- _Task brief_
Go through the records and give the number of lines that include "computer", with nothing else.

- _Dataset records_
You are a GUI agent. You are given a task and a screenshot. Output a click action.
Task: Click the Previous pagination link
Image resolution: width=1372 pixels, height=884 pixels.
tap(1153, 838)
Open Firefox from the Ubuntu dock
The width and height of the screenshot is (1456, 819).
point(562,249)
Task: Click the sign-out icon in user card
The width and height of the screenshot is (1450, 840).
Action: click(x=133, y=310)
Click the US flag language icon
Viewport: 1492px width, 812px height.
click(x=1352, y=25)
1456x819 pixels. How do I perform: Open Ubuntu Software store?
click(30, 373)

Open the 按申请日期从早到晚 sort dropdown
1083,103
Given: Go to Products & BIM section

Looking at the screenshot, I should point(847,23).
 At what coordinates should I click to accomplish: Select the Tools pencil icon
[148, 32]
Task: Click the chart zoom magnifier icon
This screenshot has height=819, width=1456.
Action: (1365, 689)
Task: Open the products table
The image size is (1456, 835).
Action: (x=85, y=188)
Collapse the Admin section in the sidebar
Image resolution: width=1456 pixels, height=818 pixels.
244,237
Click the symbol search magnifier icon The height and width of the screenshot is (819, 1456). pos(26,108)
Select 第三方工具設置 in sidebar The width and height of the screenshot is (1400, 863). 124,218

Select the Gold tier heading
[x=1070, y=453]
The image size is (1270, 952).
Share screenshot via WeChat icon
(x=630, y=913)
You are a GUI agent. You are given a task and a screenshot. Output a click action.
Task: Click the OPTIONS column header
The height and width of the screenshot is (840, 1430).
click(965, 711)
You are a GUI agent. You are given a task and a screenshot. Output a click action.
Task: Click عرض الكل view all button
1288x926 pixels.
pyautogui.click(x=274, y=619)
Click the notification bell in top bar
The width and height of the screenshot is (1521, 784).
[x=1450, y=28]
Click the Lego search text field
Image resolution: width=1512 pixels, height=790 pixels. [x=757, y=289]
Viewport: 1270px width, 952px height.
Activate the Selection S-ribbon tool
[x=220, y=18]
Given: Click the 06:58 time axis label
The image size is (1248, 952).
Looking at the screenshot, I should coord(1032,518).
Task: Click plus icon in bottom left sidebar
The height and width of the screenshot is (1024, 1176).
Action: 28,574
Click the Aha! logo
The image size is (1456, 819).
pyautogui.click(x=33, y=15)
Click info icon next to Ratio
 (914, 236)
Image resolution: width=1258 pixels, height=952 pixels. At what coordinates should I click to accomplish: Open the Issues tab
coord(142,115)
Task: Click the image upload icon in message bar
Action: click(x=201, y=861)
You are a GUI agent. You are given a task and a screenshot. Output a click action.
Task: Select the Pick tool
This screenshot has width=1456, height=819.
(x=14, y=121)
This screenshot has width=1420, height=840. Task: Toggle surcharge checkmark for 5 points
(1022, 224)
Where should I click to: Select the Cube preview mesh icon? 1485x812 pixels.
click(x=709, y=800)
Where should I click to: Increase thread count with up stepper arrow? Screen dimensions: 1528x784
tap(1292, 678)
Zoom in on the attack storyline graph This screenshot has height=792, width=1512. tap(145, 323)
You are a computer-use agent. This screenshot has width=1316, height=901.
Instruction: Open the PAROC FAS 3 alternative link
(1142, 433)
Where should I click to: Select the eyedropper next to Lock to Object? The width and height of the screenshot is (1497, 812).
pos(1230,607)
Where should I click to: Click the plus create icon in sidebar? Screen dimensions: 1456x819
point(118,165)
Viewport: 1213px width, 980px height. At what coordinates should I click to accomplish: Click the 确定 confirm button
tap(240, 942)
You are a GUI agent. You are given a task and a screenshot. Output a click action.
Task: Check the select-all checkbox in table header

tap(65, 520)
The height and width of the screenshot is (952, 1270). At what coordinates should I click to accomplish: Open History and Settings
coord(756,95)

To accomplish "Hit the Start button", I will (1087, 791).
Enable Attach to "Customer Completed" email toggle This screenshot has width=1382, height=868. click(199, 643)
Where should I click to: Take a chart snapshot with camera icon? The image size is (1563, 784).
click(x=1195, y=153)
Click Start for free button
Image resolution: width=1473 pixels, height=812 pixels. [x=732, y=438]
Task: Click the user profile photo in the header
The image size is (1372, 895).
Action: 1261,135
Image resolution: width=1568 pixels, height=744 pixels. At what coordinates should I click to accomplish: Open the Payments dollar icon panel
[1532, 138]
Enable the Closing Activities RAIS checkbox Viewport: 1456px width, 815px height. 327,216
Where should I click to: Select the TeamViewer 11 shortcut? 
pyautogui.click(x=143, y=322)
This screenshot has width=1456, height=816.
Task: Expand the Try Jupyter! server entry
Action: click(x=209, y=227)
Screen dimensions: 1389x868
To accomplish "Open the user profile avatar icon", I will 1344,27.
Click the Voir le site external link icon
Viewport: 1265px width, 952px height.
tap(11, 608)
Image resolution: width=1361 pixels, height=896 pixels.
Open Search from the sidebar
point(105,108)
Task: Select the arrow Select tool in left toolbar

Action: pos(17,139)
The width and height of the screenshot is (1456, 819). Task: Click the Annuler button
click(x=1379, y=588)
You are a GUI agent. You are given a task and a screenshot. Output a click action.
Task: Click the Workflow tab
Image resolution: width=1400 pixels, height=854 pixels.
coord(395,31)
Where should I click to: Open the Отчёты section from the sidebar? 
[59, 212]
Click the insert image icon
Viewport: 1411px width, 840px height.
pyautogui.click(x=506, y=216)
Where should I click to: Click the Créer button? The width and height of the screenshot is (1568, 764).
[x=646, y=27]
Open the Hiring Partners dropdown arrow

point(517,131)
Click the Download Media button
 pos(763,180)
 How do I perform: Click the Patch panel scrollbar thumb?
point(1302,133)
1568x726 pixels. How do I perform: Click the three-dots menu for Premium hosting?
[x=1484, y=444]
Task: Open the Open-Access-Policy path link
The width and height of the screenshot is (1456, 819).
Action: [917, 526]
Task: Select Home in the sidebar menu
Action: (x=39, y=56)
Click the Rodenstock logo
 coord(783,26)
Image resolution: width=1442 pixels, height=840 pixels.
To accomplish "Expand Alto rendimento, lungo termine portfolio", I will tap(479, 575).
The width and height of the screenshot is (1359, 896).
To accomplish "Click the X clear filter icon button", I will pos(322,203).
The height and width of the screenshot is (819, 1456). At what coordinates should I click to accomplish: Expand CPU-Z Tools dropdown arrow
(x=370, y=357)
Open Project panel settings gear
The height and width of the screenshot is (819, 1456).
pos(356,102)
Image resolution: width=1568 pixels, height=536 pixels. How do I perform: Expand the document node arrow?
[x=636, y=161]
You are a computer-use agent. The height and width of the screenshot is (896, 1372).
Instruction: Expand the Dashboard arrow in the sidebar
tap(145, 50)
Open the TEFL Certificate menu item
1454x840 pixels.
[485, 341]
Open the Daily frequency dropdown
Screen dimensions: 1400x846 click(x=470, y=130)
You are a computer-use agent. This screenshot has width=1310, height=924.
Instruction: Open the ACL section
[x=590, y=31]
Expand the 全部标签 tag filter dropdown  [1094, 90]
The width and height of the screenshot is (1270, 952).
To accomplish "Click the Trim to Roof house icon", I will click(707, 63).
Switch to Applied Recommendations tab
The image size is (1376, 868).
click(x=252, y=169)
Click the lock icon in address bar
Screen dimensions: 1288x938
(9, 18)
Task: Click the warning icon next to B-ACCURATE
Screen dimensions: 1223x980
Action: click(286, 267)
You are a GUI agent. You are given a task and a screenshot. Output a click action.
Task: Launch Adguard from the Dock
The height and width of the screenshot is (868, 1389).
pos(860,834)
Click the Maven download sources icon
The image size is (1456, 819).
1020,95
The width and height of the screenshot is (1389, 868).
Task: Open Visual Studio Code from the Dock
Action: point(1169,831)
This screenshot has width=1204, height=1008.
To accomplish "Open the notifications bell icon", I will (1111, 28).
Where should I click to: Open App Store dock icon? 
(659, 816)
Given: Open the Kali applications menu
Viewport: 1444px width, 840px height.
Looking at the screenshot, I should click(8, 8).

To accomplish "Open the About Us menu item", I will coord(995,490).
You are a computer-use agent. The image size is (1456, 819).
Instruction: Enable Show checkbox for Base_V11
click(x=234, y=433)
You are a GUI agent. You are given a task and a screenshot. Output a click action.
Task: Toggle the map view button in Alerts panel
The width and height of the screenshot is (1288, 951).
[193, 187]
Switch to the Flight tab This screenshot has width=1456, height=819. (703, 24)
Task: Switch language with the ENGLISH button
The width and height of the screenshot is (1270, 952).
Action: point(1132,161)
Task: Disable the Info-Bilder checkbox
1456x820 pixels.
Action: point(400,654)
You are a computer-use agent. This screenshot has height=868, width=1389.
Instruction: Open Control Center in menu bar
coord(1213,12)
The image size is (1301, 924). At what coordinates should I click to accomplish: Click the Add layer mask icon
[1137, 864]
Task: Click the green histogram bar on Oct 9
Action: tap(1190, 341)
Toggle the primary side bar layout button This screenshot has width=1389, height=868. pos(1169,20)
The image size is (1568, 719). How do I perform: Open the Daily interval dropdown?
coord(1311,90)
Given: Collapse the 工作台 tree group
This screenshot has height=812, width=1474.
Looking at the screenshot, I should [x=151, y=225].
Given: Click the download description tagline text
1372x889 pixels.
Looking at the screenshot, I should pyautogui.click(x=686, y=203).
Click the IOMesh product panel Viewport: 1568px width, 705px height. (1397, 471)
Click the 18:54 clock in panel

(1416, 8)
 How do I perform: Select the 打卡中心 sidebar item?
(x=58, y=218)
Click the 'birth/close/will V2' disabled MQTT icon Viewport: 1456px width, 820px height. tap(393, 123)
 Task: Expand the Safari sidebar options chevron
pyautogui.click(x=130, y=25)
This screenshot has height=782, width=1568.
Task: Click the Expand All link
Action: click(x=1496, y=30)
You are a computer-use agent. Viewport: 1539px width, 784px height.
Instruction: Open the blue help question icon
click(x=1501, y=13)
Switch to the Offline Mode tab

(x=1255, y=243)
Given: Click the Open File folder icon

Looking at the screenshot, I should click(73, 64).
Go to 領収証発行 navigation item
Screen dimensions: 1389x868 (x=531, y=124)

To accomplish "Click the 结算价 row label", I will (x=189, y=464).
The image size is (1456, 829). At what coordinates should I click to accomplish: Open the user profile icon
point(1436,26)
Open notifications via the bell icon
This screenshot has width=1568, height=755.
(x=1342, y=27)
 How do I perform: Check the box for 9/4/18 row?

- _Output for this exercise_
6